— Your objective —
Rewrite the listing below so that every occurrence of "GUI agent" becomes "web agent", and keep everything else the same.

— Supplied records —
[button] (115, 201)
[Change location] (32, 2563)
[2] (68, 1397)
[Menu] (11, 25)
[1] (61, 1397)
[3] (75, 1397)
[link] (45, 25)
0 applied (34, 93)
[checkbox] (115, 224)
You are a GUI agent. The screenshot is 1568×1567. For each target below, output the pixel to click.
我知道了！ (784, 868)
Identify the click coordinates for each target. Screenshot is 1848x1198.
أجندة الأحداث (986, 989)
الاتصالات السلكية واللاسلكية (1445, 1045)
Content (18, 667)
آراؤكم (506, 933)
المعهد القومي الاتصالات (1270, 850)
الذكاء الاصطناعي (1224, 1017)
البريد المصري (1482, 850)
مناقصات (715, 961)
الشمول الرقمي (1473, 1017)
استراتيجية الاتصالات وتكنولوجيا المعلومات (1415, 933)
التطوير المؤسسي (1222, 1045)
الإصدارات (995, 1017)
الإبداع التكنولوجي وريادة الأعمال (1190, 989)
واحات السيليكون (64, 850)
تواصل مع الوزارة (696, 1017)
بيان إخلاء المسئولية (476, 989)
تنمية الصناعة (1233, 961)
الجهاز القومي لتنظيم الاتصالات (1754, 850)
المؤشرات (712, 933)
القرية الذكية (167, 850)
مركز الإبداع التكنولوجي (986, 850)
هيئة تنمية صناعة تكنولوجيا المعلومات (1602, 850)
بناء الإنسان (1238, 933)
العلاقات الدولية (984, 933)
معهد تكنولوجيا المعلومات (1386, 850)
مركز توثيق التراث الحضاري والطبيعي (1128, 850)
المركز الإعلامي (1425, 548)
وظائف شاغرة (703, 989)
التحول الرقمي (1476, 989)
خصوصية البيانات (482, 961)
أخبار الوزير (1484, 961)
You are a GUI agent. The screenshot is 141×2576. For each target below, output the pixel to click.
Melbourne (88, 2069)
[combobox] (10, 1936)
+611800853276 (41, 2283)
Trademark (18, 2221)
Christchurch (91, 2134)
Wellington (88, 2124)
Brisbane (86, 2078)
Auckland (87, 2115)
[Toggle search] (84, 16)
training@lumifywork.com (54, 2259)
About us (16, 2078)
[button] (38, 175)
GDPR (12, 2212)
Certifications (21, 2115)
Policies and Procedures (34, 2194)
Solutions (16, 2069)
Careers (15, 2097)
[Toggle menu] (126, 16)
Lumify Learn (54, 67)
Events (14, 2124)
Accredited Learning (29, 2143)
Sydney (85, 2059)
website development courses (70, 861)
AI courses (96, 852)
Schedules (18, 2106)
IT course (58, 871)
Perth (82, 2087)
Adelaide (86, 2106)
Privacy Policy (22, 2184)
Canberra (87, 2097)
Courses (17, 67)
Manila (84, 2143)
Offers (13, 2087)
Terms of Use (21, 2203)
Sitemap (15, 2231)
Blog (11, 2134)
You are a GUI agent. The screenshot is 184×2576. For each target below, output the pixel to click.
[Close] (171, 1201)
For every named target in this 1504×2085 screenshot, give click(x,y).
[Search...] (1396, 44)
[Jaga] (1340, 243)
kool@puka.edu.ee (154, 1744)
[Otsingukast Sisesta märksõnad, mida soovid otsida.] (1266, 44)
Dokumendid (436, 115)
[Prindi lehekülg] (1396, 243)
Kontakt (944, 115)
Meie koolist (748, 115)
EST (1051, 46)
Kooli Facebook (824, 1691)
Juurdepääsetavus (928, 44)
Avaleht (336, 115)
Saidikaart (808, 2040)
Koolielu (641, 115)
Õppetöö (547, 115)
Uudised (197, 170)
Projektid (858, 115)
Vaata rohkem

— Correct result —
[button] (115, 201)
[Change location] (32, 2563)
[2] (68, 1397)
[Menu] (11, 25)
[1] (61, 1397)
[3] (75, 1397)
[link] (45, 25)
0 applied (34, 93)
[checkbox] (115, 224)
You are a web agent. The screenshot is 1568×1567. For each target below, output the pixel to click.
我知道了！ (784, 868)
Identify the click coordinates for each target. Screenshot is 1848x1198.
أجندة الأحداث (986, 989)
الاتصالات السلكية واللاسلكية (1445, 1045)
Content (18, 667)
آراؤكم (506, 933)
المعهد القومي الاتصالات (1270, 850)
الذكاء الاصطناعي (1224, 1017)
البريد المصري (1482, 850)
مناقصات (715, 961)
الشمول الرقمي (1473, 1017)
استراتيجية الاتصالات وتكنولوجيا المعلومات (1415, 933)
التطوير المؤسسي (1222, 1045)
الإصدارات (995, 1017)
الإبداع التكنولوجي وريادة الأعمال (1190, 989)
واحات السيليكون (64, 850)
تواصل مع الوزارة (696, 1017)
بيان إخلاء المسئولية (476, 989)
تنمية الصناعة (1233, 961)
الجهاز القومي لتنظيم الاتصالات (1754, 850)
المؤشرات (712, 933)
القرية الذكية (167, 850)
مركز الإبداع التكنولوجي (986, 850)
هيئة تنمية صناعة تكنولوجيا المعلومات (1602, 850)
بناء الإنسان (1238, 933)
العلاقات الدولية (984, 933)
معهد تكنولوجيا المعلومات (1386, 850)
مركز توثيق التراث الحضاري والطبيعي (1128, 850)
المركز الإعلامي (1425, 548)
وظائف شاغرة (703, 989)
التحول الرقمي (1476, 989)
خصوصية البيانات (482, 961)
أخبار الوزير (1484, 961)
You are a web agent. The screenshot is 141×2576. For each target below, output the pixel to click.
Melbourne (88, 2069)
[combobox] (10, 1936)
+611800853276 (41, 2283)
Trademark (18, 2221)
Christchurch (91, 2134)
Wellington (88, 2124)
Brisbane (86, 2078)
Auckland (87, 2115)
[Toggle search] (84, 16)
training@lumifywork.com (54, 2259)
About us (16, 2078)
[button] (38, 175)
GDPR (12, 2212)
Certifications (21, 2115)
Policies and Procedures (34, 2194)
Solutions (16, 2069)
Careers (15, 2097)
[Toggle menu] (126, 16)
Lumify Learn (54, 67)
Events (14, 2124)
Accredited Learning (29, 2143)
Sydney (85, 2059)
website development courses (70, 861)
AI courses (96, 852)
Schedules (18, 2106)
IT course (58, 871)
Perth (82, 2087)
Adelaide (86, 2106)
Privacy Policy (22, 2184)
Canberra (87, 2097)
Courses (17, 67)
Manila (84, 2143)
Offers (13, 2087)
Terms of Use (21, 2203)
Sitemap (15, 2231)
Blog (11, 2134)
You are a web agent. The screenshot is 184×2576. For each target below, output the pixel to click.
[Close] (171, 1201)
For every named target in this 1504×2085 screenshot, give click(x,y).
[Search...] (1396, 44)
[Jaga] (1340, 243)
kool@puka.edu.ee (154, 1744)
[Otsingukast Sisesta märksõnad, mida soovid otsida.] (1266, 44)
Dokumendid (436, 115)
[Prindi lehekülg] (1396, 243)
Kontakt (944, 115)
Meie koolist (748, 115)
EST (1051, 46)
Kooli Facebook (824, 1691)
Juurdepääsetavus (928, 44)
Avaleht (336, 115)
Saidikaart (808, 2040)
Koolielu (641, 115)
Õppetöö (547, 115)
Uudised (197, 170)
Projektid (858, 115)
Vaata rohkem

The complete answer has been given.